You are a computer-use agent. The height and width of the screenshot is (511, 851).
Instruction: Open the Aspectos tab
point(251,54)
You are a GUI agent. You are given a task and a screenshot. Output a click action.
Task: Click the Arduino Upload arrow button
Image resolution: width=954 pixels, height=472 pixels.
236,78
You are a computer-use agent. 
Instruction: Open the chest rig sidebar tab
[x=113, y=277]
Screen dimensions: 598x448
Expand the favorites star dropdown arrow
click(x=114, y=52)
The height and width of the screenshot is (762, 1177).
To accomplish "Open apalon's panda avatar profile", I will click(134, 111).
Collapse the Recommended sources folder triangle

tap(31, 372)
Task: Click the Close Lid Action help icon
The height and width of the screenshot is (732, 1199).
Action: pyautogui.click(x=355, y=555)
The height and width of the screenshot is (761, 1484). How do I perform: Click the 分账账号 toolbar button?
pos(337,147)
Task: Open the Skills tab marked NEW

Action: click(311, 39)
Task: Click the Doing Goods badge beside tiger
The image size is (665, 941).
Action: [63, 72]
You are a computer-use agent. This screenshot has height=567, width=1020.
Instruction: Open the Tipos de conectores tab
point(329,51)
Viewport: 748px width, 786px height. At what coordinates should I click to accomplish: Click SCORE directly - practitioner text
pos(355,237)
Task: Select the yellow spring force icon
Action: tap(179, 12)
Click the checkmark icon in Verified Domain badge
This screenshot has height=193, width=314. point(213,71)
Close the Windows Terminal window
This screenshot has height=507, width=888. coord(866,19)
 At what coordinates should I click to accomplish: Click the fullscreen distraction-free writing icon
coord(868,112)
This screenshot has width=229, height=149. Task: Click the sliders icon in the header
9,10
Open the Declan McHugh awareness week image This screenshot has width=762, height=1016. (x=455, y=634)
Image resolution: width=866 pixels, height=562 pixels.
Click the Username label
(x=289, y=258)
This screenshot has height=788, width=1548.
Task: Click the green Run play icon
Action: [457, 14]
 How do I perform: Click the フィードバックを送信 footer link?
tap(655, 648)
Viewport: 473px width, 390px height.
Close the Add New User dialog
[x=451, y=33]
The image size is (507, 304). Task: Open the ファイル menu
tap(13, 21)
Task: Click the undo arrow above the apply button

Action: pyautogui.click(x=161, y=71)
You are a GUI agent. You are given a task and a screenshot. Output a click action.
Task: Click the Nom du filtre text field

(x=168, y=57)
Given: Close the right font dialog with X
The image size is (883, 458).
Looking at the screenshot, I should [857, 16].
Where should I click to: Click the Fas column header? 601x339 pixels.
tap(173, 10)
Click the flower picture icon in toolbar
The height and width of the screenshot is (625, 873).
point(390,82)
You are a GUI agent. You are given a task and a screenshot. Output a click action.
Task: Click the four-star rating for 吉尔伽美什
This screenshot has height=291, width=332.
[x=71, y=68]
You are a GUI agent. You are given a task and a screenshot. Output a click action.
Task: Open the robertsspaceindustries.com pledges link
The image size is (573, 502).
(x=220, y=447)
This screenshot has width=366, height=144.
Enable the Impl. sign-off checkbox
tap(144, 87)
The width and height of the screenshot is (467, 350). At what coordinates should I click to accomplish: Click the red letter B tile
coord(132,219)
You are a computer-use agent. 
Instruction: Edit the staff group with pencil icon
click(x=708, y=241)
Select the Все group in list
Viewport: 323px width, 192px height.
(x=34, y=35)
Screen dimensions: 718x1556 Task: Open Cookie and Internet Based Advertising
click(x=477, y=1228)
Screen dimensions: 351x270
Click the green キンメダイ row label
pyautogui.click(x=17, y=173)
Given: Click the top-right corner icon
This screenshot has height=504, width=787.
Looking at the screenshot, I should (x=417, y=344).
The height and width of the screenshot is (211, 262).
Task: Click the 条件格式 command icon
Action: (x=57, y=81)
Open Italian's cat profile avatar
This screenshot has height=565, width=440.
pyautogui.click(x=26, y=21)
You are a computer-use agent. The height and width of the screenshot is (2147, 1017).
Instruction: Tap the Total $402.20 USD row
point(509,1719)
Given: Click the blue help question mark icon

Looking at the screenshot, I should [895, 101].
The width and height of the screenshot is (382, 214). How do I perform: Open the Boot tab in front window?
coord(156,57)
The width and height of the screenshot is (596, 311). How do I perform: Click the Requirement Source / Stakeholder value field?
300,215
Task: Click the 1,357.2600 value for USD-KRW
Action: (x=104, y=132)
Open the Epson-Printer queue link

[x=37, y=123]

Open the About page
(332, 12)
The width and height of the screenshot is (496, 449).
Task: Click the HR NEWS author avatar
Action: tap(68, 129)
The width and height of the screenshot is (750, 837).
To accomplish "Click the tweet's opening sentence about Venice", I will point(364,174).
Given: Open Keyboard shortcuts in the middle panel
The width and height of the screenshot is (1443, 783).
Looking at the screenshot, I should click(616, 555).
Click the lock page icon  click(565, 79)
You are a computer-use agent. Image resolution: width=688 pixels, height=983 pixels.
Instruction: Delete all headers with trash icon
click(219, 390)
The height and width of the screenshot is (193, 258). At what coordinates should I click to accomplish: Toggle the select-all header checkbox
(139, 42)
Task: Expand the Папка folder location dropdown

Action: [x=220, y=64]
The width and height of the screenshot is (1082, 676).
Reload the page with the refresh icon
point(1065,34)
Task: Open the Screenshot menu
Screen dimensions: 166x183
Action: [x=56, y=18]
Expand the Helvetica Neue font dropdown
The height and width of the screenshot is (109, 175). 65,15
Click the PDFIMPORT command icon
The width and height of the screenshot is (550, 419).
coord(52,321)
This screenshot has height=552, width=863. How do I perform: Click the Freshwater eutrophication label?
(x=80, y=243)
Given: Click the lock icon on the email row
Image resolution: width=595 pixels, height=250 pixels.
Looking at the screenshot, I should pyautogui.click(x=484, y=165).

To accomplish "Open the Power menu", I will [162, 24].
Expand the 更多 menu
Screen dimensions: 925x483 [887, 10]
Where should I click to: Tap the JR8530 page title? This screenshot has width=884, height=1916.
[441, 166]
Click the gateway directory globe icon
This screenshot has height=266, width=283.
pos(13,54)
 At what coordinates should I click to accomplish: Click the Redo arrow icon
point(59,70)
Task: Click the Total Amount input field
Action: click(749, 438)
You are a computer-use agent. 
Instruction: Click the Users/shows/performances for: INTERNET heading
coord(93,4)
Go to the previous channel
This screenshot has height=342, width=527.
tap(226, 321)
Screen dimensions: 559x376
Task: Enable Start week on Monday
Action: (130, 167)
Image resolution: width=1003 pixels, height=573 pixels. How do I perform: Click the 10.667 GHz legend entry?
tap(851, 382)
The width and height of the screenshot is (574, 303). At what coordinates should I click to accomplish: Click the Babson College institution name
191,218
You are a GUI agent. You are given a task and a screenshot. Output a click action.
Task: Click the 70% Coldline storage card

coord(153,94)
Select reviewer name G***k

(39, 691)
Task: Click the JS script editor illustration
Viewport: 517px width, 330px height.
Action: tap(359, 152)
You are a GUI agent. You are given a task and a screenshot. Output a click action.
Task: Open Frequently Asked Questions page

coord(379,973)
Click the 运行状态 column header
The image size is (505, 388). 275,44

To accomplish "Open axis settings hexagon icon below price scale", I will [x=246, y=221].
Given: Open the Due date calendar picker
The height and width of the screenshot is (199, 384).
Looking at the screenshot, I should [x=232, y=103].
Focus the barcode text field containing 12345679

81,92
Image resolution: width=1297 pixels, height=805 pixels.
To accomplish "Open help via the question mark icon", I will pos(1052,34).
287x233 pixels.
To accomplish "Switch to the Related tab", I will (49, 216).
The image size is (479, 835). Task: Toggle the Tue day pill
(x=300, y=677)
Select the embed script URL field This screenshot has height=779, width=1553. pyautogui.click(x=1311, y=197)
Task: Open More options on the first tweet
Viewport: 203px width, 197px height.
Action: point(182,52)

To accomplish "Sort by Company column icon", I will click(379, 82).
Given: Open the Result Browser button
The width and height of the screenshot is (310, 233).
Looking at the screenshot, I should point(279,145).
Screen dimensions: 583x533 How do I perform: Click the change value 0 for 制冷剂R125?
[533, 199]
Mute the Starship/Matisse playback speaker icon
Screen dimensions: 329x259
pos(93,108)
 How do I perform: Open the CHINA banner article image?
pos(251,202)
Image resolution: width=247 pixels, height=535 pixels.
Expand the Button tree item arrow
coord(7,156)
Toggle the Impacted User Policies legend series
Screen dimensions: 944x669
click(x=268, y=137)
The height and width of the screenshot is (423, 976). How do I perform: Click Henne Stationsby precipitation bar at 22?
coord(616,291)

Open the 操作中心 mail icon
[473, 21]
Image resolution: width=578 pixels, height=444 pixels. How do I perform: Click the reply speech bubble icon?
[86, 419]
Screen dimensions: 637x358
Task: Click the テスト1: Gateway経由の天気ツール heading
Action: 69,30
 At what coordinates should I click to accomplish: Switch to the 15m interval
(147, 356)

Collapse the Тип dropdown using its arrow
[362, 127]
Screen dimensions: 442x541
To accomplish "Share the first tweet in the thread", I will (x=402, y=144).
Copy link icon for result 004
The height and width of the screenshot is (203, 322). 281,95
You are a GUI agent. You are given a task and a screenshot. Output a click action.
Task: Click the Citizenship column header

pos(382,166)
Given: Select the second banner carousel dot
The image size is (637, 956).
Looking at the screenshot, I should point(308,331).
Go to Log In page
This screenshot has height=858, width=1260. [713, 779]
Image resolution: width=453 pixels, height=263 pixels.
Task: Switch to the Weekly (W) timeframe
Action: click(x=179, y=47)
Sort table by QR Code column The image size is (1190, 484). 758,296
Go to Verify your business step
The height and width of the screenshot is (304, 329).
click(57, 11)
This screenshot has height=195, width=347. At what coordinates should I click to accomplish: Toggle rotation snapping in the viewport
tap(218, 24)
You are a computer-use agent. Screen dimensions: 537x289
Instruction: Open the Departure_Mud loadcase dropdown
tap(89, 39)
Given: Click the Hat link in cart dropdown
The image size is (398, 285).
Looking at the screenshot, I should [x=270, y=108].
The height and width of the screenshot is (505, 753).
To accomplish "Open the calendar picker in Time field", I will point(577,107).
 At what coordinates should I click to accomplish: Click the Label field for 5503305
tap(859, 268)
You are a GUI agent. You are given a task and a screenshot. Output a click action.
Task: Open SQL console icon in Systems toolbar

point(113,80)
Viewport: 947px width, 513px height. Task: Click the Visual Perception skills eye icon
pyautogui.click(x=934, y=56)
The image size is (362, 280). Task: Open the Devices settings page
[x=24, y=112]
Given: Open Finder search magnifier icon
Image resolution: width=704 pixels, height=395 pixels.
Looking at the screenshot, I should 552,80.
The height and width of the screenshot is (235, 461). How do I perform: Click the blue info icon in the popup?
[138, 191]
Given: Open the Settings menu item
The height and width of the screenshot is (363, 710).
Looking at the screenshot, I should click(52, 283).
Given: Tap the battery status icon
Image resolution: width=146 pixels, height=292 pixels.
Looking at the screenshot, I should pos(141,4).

**********

## WHAT THIS TASK INVOLVES
Tell how many lines in the material contain the word "right". Only the number is wanted.

## SOLUTION TO THIS EXERCISE
2